If we go over to a Windows 7 machine, and we run gpresult, uh oh, we get prompted that the same command is not exactly the same on a Windows 7 machine. We have to run gpresult /r for regular RSOP data, which stands for Resultant Set of Policy data. Now you see we get a similar result here. I do want to put a fine point on this, the only reason I am able to see computer side, is because I am an administrator. If you were trying to do this as a regular user, you would not see the computer side stuff. It is blocked from a regular user’s seeing. The GPO’s that affect their computer, it is a little weird, but that is the way it works. On the User side however, we can see sure enough, I have created a new Shortcut, which is kind of nice.
The next thing I want to do is show you this idea called Group Policy Results. Group Policy Results is a great utility that lives inside the Group Policy Management Console. You can remote grab what is going on in somebody’s machine. So I can right click, run the Group Policy Results Wizard. If I were to go to another computer, maybe \\win7computer1, it says, “Uh oh, I would like to help you, but the RPC server is unavailable”, which is really fancy talk for just saying, “The firewall is on.”
I am going to completely disable the firewall just for this demonstration. In real life you would not do this. In real life what you would do is you would poke just the required holes through the Firewall. But, just for the purposes of showing you how this works, I am going to turn the firewall off, and again, you would not want to do this in real life. I have gone ahead and done that. Let me go back over to my GPMC and now the very next time I try to click through, boom. Now, I got that because the firewall was on. I turned the firewall off and now I am able to sail through.
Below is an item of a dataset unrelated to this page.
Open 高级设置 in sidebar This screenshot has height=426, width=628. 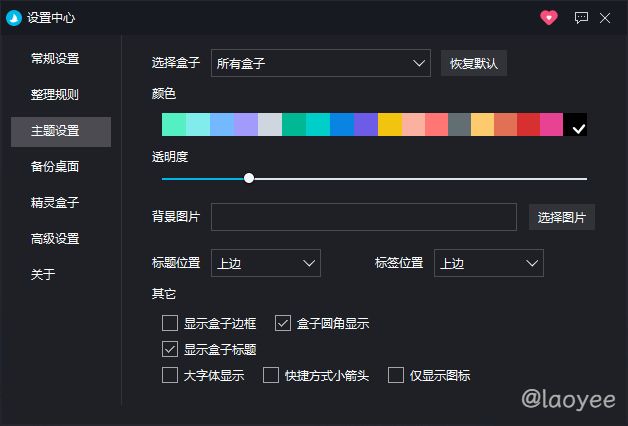(x=55, y=239)
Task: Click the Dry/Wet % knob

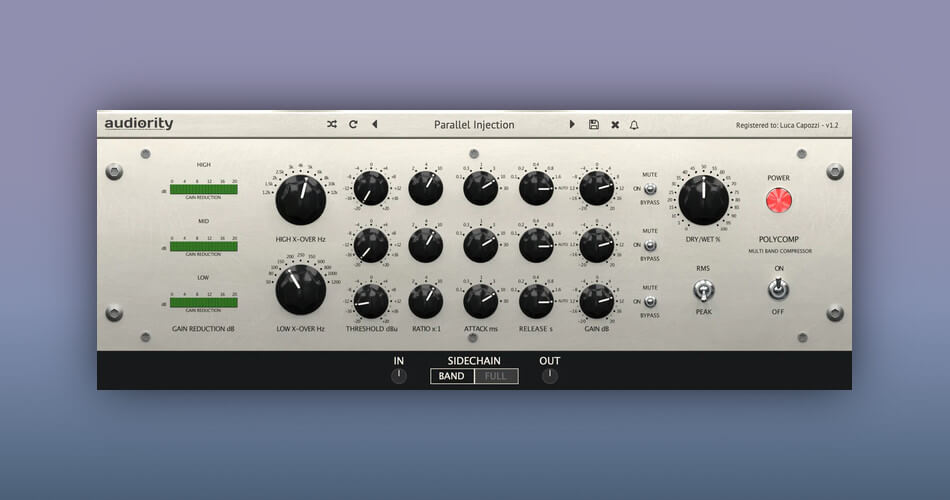Action: pyautogui.click(x=703, y=198)
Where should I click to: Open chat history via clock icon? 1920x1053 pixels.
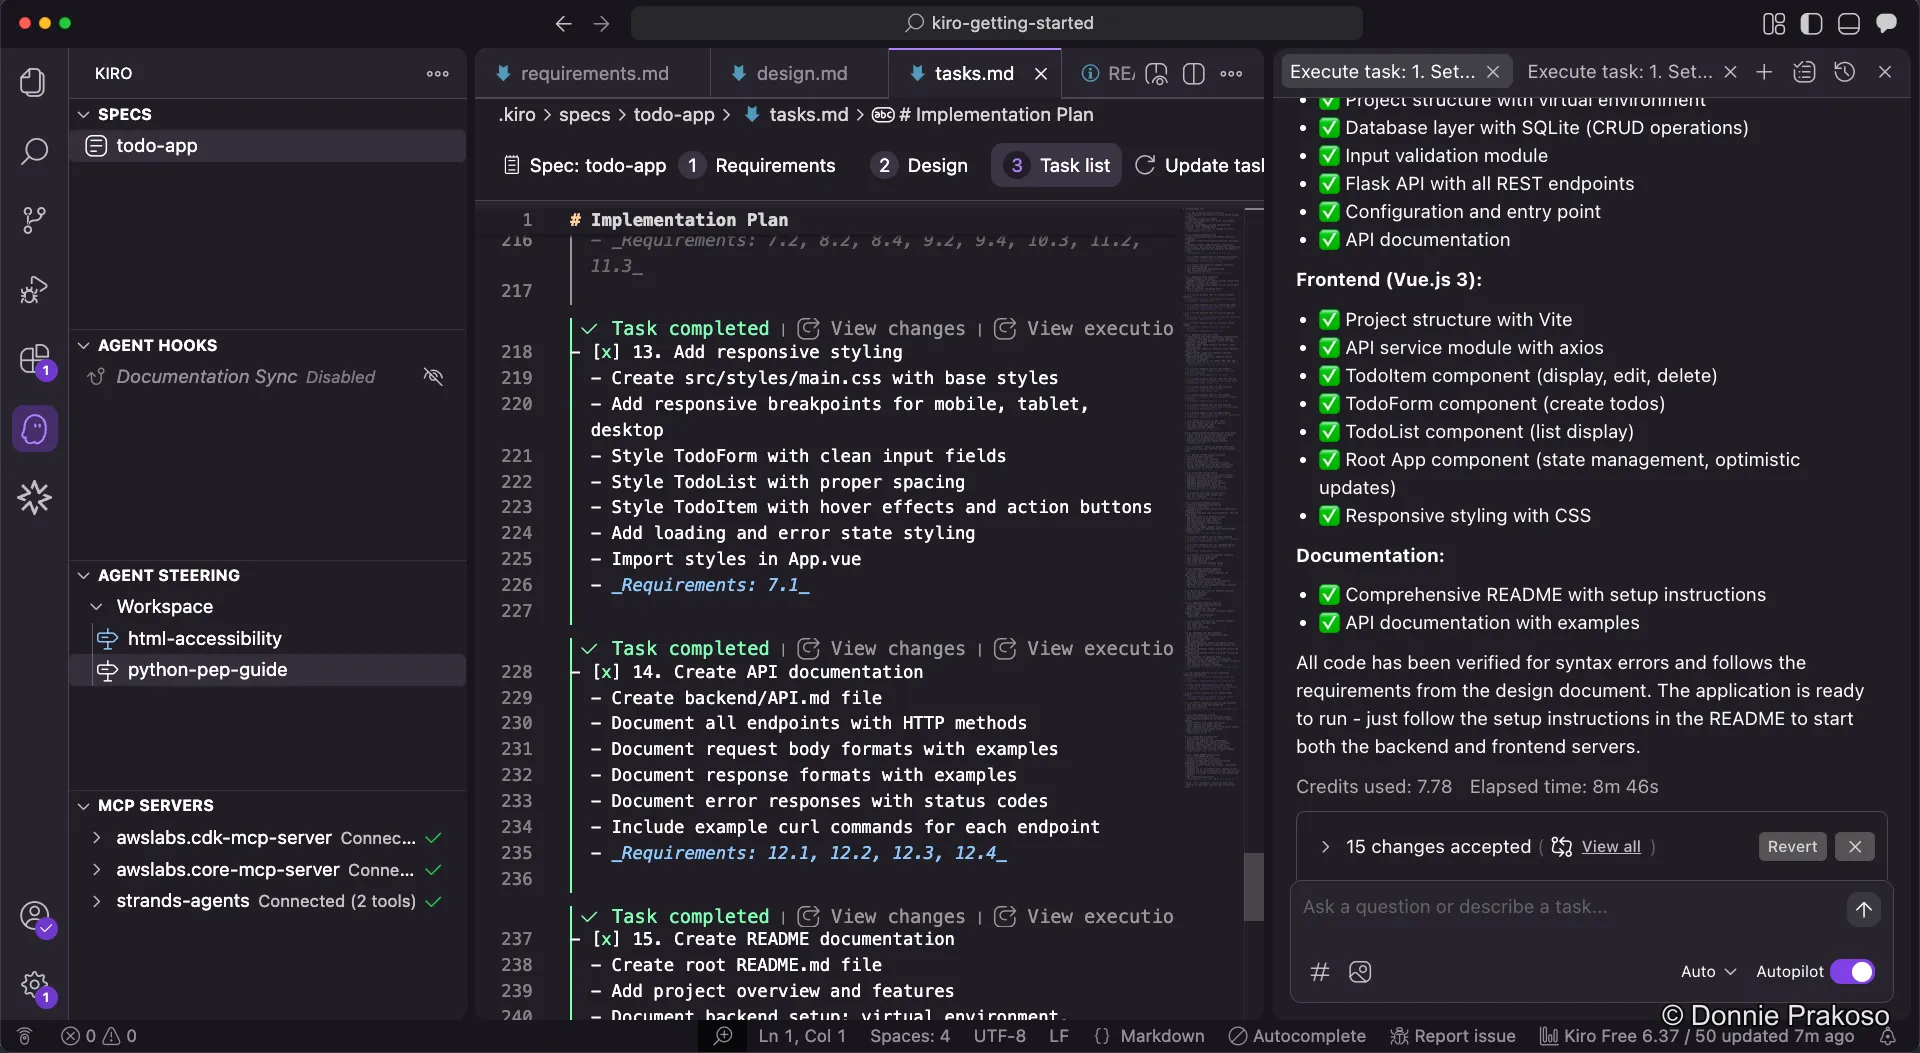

Now you can see I have Win7Computer1\student there so let’s go ahead, actually, no I will use the Administrator account that makes more sense. Go ahead and check out what is going on with that person on that computer. Go ahead and click Next and we get a beautiful report. By the way, the report passes through Internet Explorer so you get that kind of annoying configuration thing but look what you get. You see that on the Users side you have applied Group Policy, and created a new shortcut, which is nice. You can also see the sum total of all the settings that appear on the machine and if there are any Policy Events, any weird stuff that went on you can actually pull that information right out of the Event Viewer.
That is it. That is all about Group Policy reporting for now. Thank you very much.